- **INSTRUCTIONS FOR THE TASK**: From the mailing-list thread about an Oracle floating-point error, write out word for word the passage starting at "To: linux-ia64" and ending at "affecting below 1%.".

- **ARTICLE**:

::::::::::

Oracle has its own exception handler.  It usually dumps out more
information in its alert file.  Look in $ORACLE_HOME/rdbms/log/*.log for
more clue.

- Ken

-----Original Message-----
From: Luck, Tony 
Sent: Thursday, April 17, 2003 1:40 PM
To: Bruno Cornec; linux-ia64@linuxia64.org
Cc: martin@ojf.com; klaus.grupe@hp.com; emmanuel.avrillon@hp.com
Subject: RE: [Linux-ia64] floating-point error

> Sometimes the Oracle process dies with the following error message:
> 
> Apr 17 20:24:48 rx1 kernel: oracle(7148): floating-point assist fault
at ip 40000000048b4562
> 
> The ip address is always the same. This happens on all of our 4 nodes
> as it seems randomly. I do not have other debug info as this is the
only
> message printed. Some times for the same process the message is
printed 
> up to 4 times.

Are you certain that the message is related to the death of the process?

This message is a warning to let you know that your application has run
into
one of the corner cases of IEEE floating point that is not implemented
in
hardware by the processor (typically operations involving denormalized
numbers
will cause this, but there may be other cases). There is rate limiting
code in
the kernel to prevent this message from flooding the logs (and from
becoming
even more of a performance drag than taking a trap and emulating in
s/w).

It is relatively normal to see this message (even multiple times from
the
same process), and it usually isn't fatal.

-Tony Luck

_______________________________________________
Linux-IA64 mailing list
Linux-IA64@linuxia64.org
http://lists.linuxia64.org/lists/listinfo/linux-ia64


^ permalink raw reply	[flat|nested] 10+ messages in thread

* Re: [Linux-ia64] floating-point error
  2003-04-17 19:21 [Linux-ia64] floating-point error Bruno Cornec
                   ` (6 preceding siblings ...)
  2003-04-17 21:12 ` Chen, Kenneth W
@ 2003-04-17 23:57 ` martin sepulveda
  2003-04-17 23:59 ` martin sepulveda
  8 siblings, 0 replies; 10+ messages in thread
From: martin sepulveda @ 2003-04-17 23:57 UTC (permalink / raw)
  To: linux-ia64

we did a little shell script to watch kernel messages and do a 'ps ax' on the pid,
and saw oracle proceses were not running after the message was printk'ed 
(at least not for much time).
the floating-poin assist fault was only trigered by oracle processes, but oracle 
was the only heavily used on this machines during the test.
by the way it happens on all four nodes we're running, the firmware is up to date
and includes the FPSWA, but it might be affected by system load, since in some
cases it would be affecting about 10 % of the oracle processes while on other
tests it may be seen affecting below 1%.

(i'm not on the list)

m.

::::::::::

- **GIVEN DATA**:
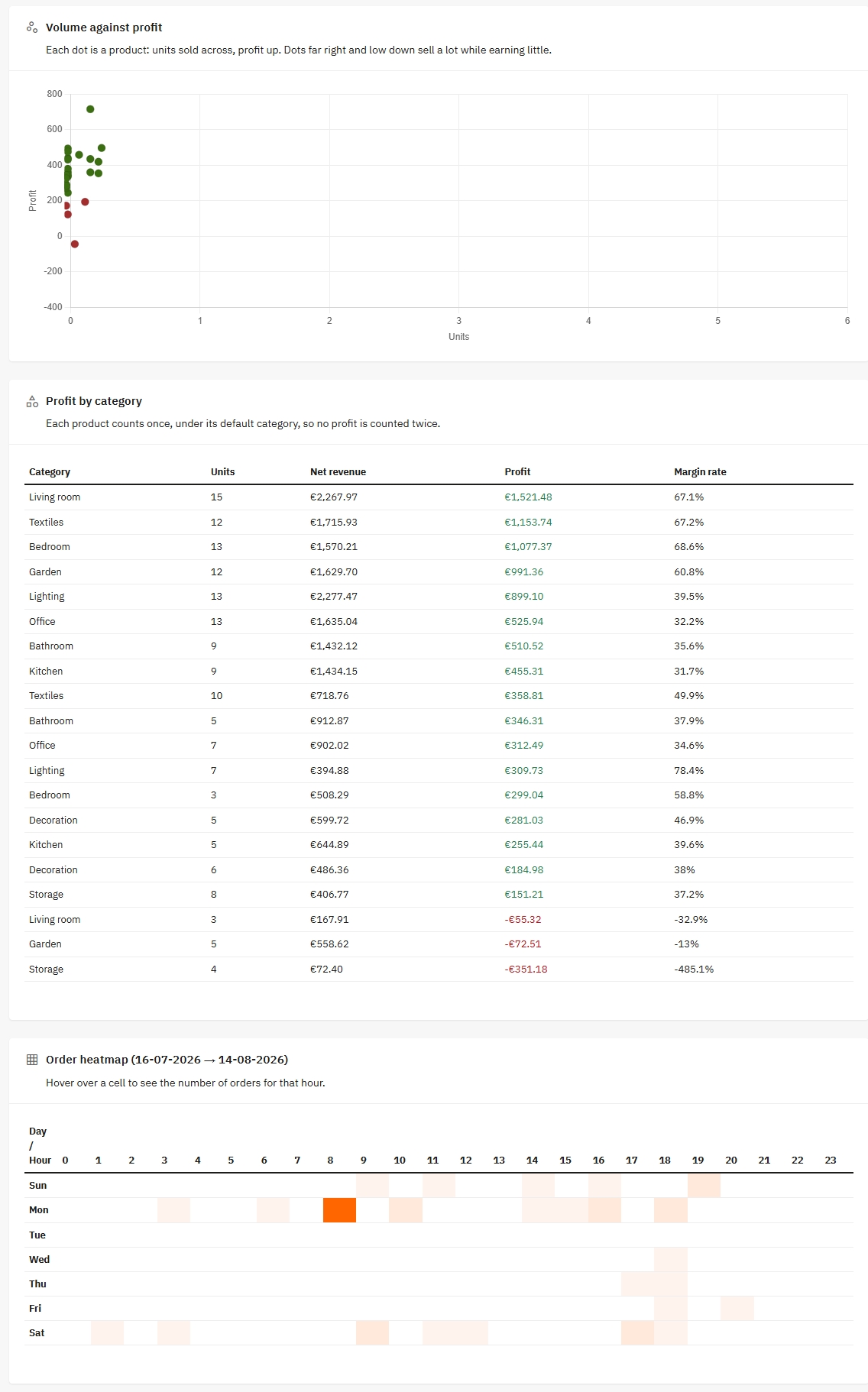Click the shapes icon beside Profit by category
The width and height of the screenshot is (868, 1392).
[32, 401]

::::::::::

- **THE REPLY**:
To: linux-ia64

we did a little shell script to watch kernel messages and do a 'ps ax' on the pid,
and saw oracle proceses were not running after the message was printk'ed 
(at least not for much time).
the floating-poin assist fault was only trigered by oracle processes, but oracle 
was the only heavily used on this machines during the test.
by the way it happens on all four nodes we're running, the firmware is up to date
and includes the FPSWA, but it might be affected by system load, since in some
cases it would be affecting about 10 % of the oracle processes while on other
tests it may be seen affecting below 1%.